#### What to produce
Give the tally of lines in the listing that include "will". No other words belong in the answer.

----

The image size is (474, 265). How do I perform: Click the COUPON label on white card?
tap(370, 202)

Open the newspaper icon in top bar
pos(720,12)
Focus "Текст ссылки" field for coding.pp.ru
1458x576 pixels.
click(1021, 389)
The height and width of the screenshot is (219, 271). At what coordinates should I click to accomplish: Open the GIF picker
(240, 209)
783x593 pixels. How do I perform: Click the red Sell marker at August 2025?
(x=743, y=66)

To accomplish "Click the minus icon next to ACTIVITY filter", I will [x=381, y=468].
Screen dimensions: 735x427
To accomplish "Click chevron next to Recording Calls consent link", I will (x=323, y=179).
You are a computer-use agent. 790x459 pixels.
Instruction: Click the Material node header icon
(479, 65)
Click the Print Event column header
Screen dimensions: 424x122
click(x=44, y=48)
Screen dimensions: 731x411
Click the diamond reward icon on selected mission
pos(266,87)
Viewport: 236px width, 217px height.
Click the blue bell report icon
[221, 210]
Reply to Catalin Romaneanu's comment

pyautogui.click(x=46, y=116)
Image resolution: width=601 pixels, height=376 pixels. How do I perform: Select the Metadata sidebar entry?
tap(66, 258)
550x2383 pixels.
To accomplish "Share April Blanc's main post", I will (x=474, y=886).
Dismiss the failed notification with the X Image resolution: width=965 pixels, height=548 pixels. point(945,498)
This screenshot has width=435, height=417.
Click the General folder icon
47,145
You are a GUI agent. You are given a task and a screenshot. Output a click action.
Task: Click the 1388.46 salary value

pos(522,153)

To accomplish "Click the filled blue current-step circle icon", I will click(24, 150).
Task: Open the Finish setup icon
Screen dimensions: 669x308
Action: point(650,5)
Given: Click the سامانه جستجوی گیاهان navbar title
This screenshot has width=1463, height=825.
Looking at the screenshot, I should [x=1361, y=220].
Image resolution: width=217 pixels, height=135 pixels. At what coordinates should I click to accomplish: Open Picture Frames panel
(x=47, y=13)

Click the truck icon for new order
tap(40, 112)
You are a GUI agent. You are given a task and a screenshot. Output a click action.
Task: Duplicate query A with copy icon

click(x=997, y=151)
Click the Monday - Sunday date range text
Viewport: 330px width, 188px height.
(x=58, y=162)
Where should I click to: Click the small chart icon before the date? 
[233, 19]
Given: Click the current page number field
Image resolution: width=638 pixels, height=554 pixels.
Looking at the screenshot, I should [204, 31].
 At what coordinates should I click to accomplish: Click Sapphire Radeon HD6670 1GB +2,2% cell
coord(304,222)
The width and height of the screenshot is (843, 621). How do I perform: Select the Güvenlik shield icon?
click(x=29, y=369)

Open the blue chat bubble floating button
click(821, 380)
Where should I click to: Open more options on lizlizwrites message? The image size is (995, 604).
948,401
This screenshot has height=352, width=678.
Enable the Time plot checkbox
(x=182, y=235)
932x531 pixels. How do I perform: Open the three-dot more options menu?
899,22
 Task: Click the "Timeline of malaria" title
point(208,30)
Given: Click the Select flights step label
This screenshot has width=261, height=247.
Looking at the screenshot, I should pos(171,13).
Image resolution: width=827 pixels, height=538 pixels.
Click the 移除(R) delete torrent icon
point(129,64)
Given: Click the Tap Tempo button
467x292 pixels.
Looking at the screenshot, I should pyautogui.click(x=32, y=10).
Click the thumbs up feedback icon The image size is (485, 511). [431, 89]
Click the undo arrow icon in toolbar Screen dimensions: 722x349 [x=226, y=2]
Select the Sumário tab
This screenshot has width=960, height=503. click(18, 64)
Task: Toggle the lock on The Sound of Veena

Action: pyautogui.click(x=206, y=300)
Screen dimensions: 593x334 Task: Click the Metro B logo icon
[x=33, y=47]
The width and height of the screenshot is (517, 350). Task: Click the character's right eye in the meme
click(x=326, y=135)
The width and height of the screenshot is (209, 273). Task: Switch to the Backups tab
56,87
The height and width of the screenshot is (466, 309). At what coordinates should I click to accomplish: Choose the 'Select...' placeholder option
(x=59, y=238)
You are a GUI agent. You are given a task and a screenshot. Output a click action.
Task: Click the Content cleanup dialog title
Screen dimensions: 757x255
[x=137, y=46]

----

#### Answer section
4